In quel tempo, Gesù disse ai suoi discepoli questa parabola: «Avverrà come a un uomo che, partendo per un viaggio, chiamò i suoi servi e consegnò loro i suoi beni. A uno diede cinque talenti, a un altro due, a un altro uno, secondo le capacità di ciascuno; poi partì. Subito colui che aveva ricevuto cinque talenti andò a impiegarli, e ne guadagnò altri cinque. Così anche quello che ne aveva ricevuti due, ne guadagnò altri due. Colui invece che aveva ricevuto un solo talento, andò a fare una buca nel terreno e vi nascose il denaro del suo padrone. Dopo molto tempo il padrone di quei servi tornò e volle regolare i conti con loro. Si presentò colui che aveva ricevuto cinque talenti e ne portò altri cinque, dicendo: “Signore, mi hai consegnato cinque talenti; ecco, ne ho guadagnati altri cinque”. “Bene, servo buono e fedele – gli disse il suo padrone –, sei stato fedele nel poco, ti darò potere su molto; prendi parte alla gioia del tuo padrone”. Si presentò poi colui che aveva ricevuto due talenti e disse: “Signore, mi hai consegnato due talenti; ecco, ne ho guadagnati altri due”. “Bene, servo buono e fedele – gli disse il suo padrone –, sei stato fedele nel poco, ti darò potere su molto; prendi parte alla gioia del tuo padrone”. Si presentò infine anche colui che aveva ricevuto un solo talento e disse: “Signore, so che sei un uomo duro, che mieti dove non hai seminato e raccogli dove non hai sparso. Ho avuto paura e sono andato a nascondere il tuo talento sotto terra: ecco ciò che è tuo”. Il padrone gli rispose: “Servo malvagio e pigro, tu sapevi che mieto dove non ho seminato e raccolgo dove non ho sparso; avresti dovuto affidare il mio denaro ai banchieri e così, ritornando, avrei ritirato il mio con l’interesse. Toglietegli dunque il talento, e datelo a chi ha i dieci talenti. Perché a chiunque ha, verrà dato e sarà nell’abbondanza; ma a chi non ha, verrà tolto anche quello che ha. E il servo inutile gettatelo fuori nelle tenebre; là sarà pianto e stridore di denti”».

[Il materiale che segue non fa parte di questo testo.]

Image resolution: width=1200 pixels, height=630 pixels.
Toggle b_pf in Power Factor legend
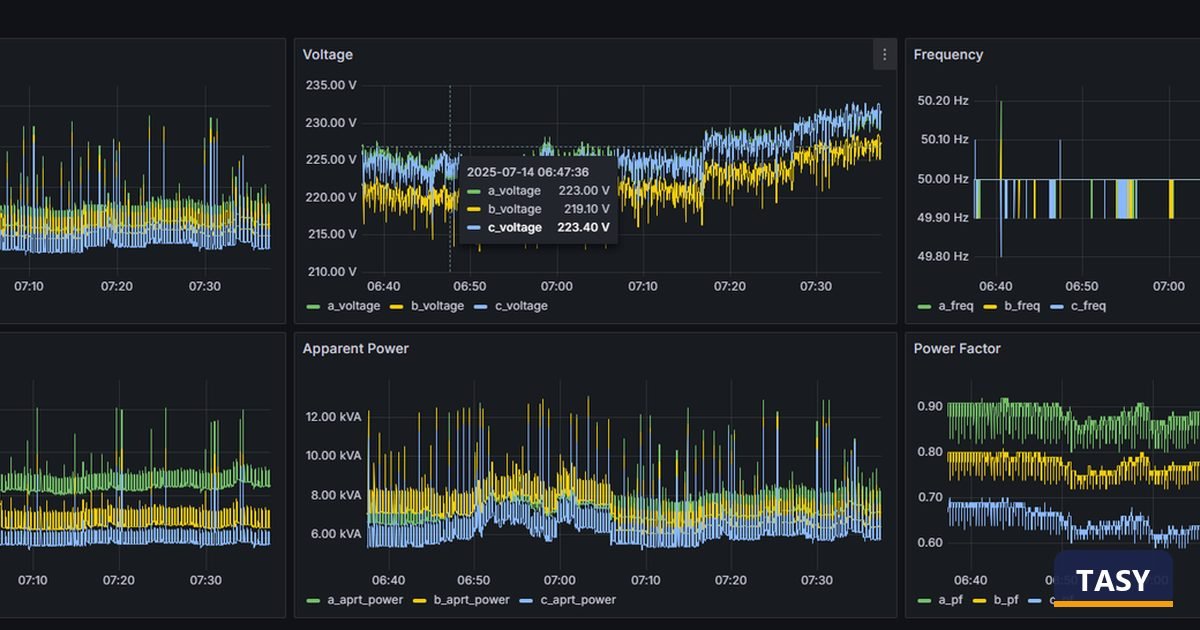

Il Vangelo di questa domenica, attraverso la parabola dei talenti, pone l’accento sul compimento della nostra esistenza e della storia di tutta l’umanità: la parusia, la seconda venuta del Figlio di Dio, quella che noi chiamiamo tragicamente fine del mondo quando di tragico in realtà non dovrebbe avere nulla, perché nella prospettiva cristiana essa rappresenta il compimento del progetto di Dio. Il giorno in cui tutto sarà ricapitolato in Cristo.

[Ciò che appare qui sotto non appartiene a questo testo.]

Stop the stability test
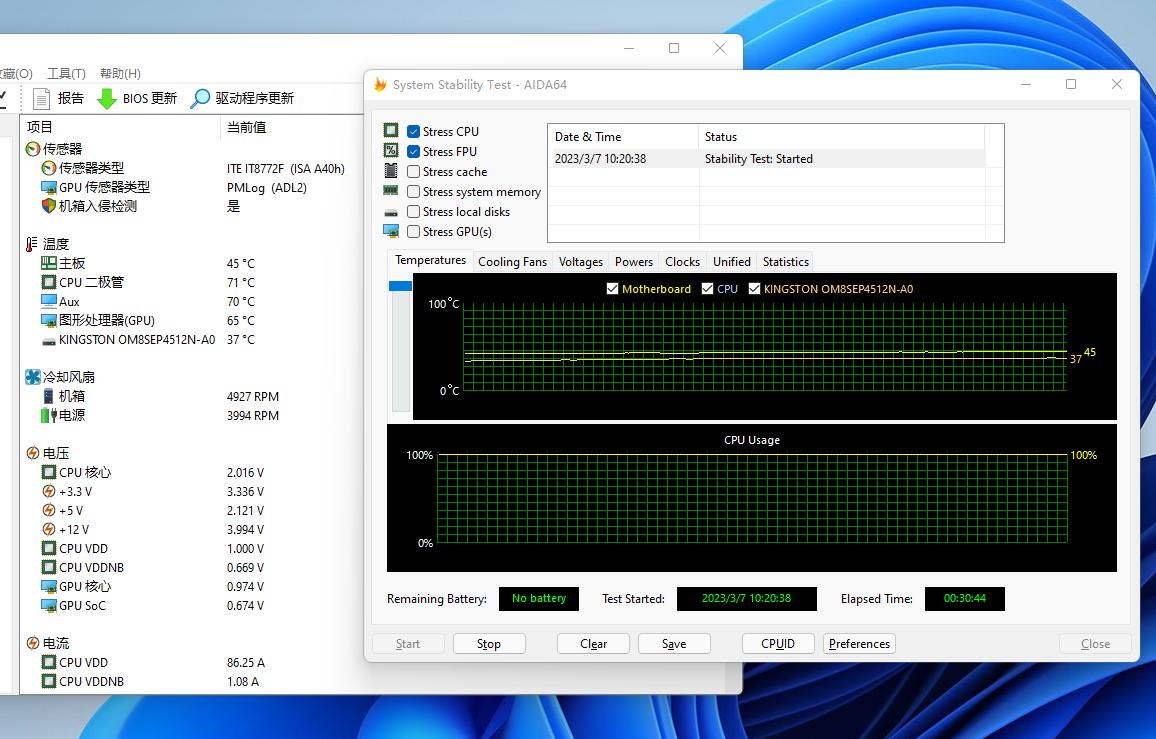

Ma per noi che siamo troppo umani, troppo attaccati a ciò che è materia, questo giorno non può che essere percepito in modo poco felice, ecco che il compimento diventa per noi tragicamente fine del mondo.

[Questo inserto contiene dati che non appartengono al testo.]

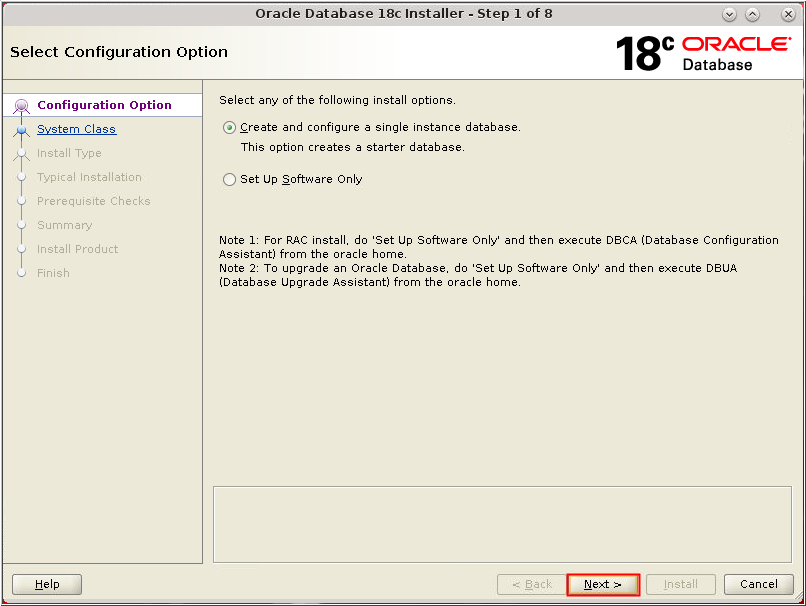Click the System Class step icon
This screenshot has width=806, height=606.
point(22,128)
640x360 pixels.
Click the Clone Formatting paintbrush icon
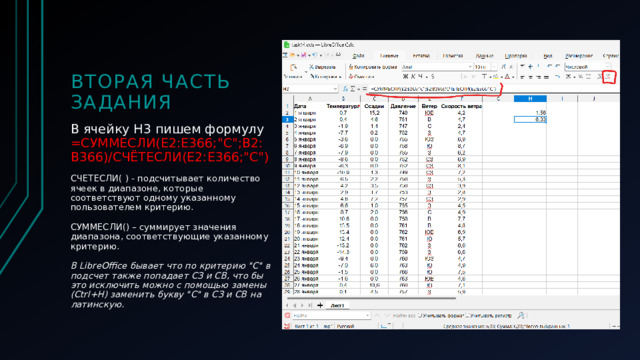coord(351,67)
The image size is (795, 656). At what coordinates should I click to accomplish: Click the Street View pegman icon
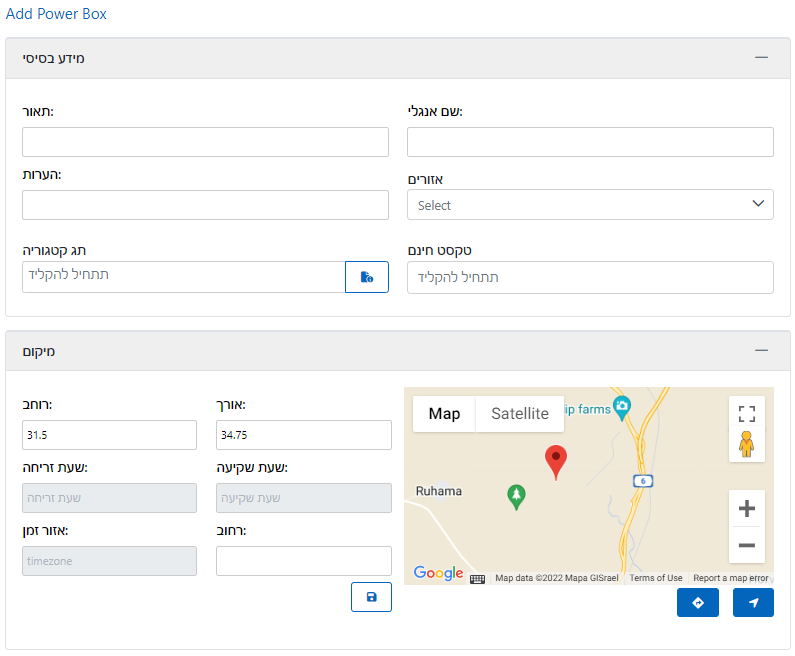[746, 444]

Alla luce di ciò, la parabola che ci consegna Gesù questa domenica, da una parte, ci invita a recuperare la dimensione gioiosa della nostra fine e della fine dei tempi, dall’altra, a porre l’accento sull’aspetto dell’attesa del giorno ultimo.
Ci viene quindi suggerito come vivere cristianamente questo tempo dell’attesa, ricordandoci che tutti siamo amati da Dio alla stessa maniera e che proprio in virtù di questo amore siamo da Lui creati diversi. La nostra diversità nei talenti non è frutto di favoritismi divini, ma del bene che Dio vuole a tutto il creato, per questo ognuno nella sua diversità è chiamato mettere a frutto le proprie capacità per il bene di tutto e di tutti, a non trattenere ma a restituire questo amore ricevuto nella forma del talento che lo caratterizza, ponendosi a servizio del prossimo attraverso la carità; fuggendo le logiche dell’accumulo, atteggiamento tipico di chi non fidandosi di Dio, sotterra il proprio talento, di chi vive nel lamento continuo, di chi si rifiuta di amare.